A presidente do Tribunal Superior Eleitoral (TSE), ministra Cármen Lúcia, anunciou nesta segunda-feira (2) que apresentará uma proposta para estabelecer regras claras de conduta para juízes eleitorais durante o período das eleições presidenciais de outubro. A iniciativa busca reforçar a ética e a imparcialidade na Justiça Eleitoral.
As diretrizes foram detalhadas pela ministra durante a sessão de abertura do Ano Judiciário de 2026. A proposta será discutida em reunião com os presidentes dos Tribunais Regionais Eleitorais (TREs) no dia 10 de fevereiro.
Principais pontos da proposta:
- Divulgação de agenda: Juízes eleitorais deverão tornar pública sua agenda de audiências com partes e advogados.

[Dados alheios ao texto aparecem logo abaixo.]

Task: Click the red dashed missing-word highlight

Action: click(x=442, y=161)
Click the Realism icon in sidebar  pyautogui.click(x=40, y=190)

- Restrição de manifestações: Magistrados serão proibidos de se manifestar sobre processos em andamento na Justiça Eleitoral.
- Proibição de eventos: Juízes não poderão participar de eventos que envolvam candidatos ou seus apoiadores.
- Redes sociais: Será vedada a publicação de escolhas políticas pessoais em redes sociais por parte dos magistrados.
- Imparcialidade: Juízes não poderão aceitar presentes ou favores que possam comprometer sua imparcialidade.
Cármen Lúcia enfatizou que o eleitor espera uma atuação ética e eficiente da Justiça Eleitoral, livre de pressões e influências, para garantir a lisura do processo eleitoral.
O anúncio ocorre em um momento em que a própria ministra Cármen Lúcia foi designada relatora do Código de Ética do Supremo Tribunal Federal (STF), após críticas à condução de investigações envolvendo fraudes no Banco Master pelo ministro Dias Toffoli.